Action item
With the pictures excluded, retype the records that follow exactly.

════════════════

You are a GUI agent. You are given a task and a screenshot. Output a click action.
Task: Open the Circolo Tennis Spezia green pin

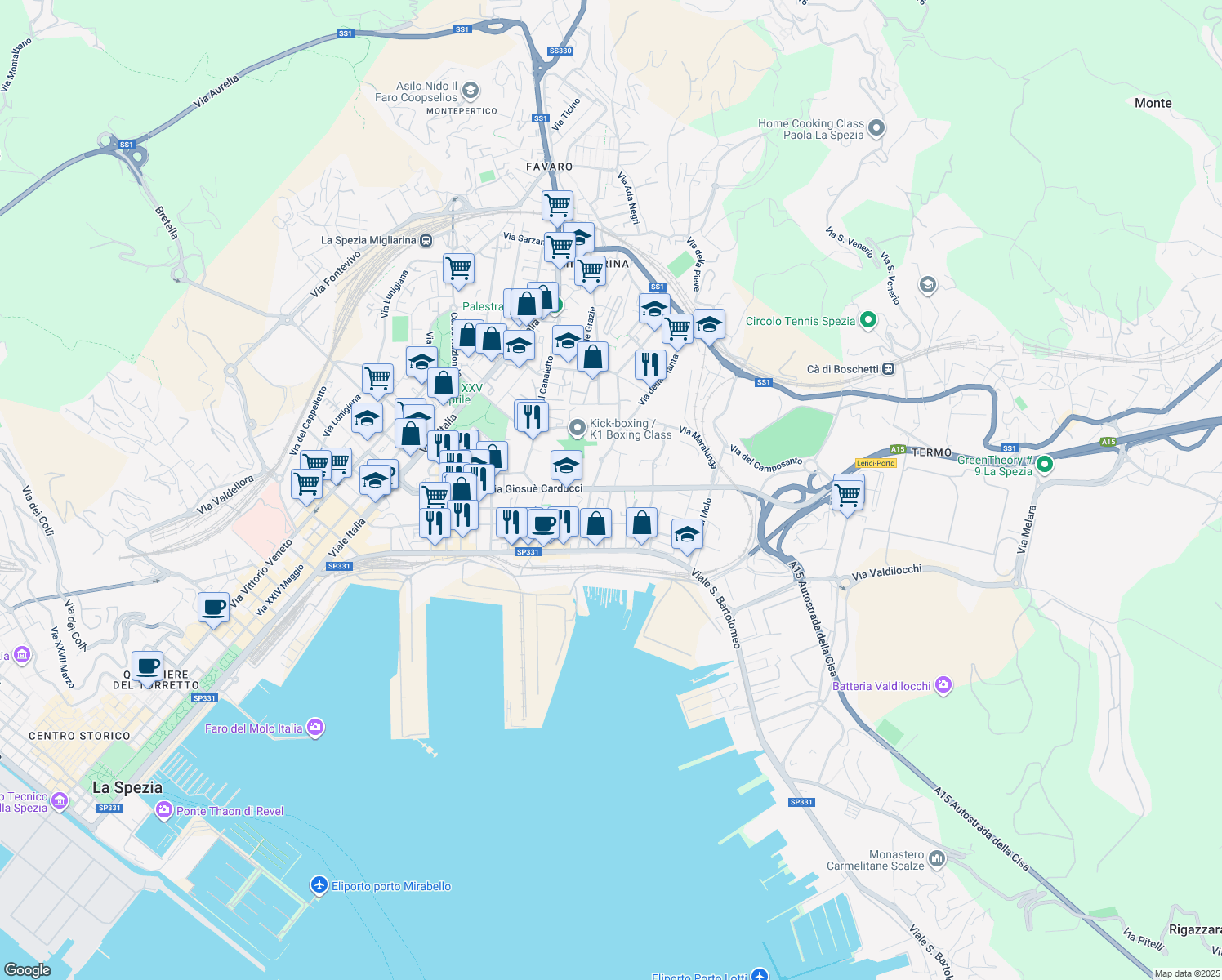click(868, 321)
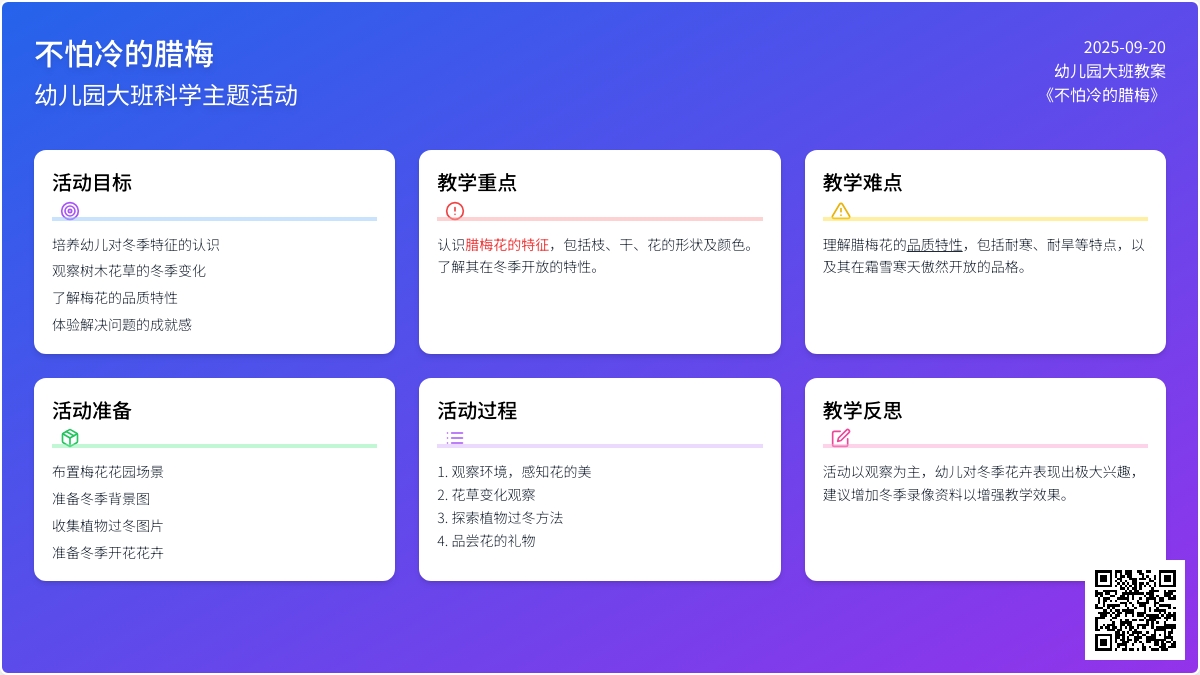The width and height of the screenshot is (1200, 675).
Task: Click the main title 不怕冷的腊梅
Action: [x=124, y=54]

════════════════

Answer space
You are a GUI agent. You are given a task and a screenshot. Output a click action.
Task: Open the Circolo Tennis Spezia green pin

click(868, 321)
The width and height of the screenshot is (1200, 675).
Task: Click the main title 不怕冷的腊梅
Action: [x=124, y=54]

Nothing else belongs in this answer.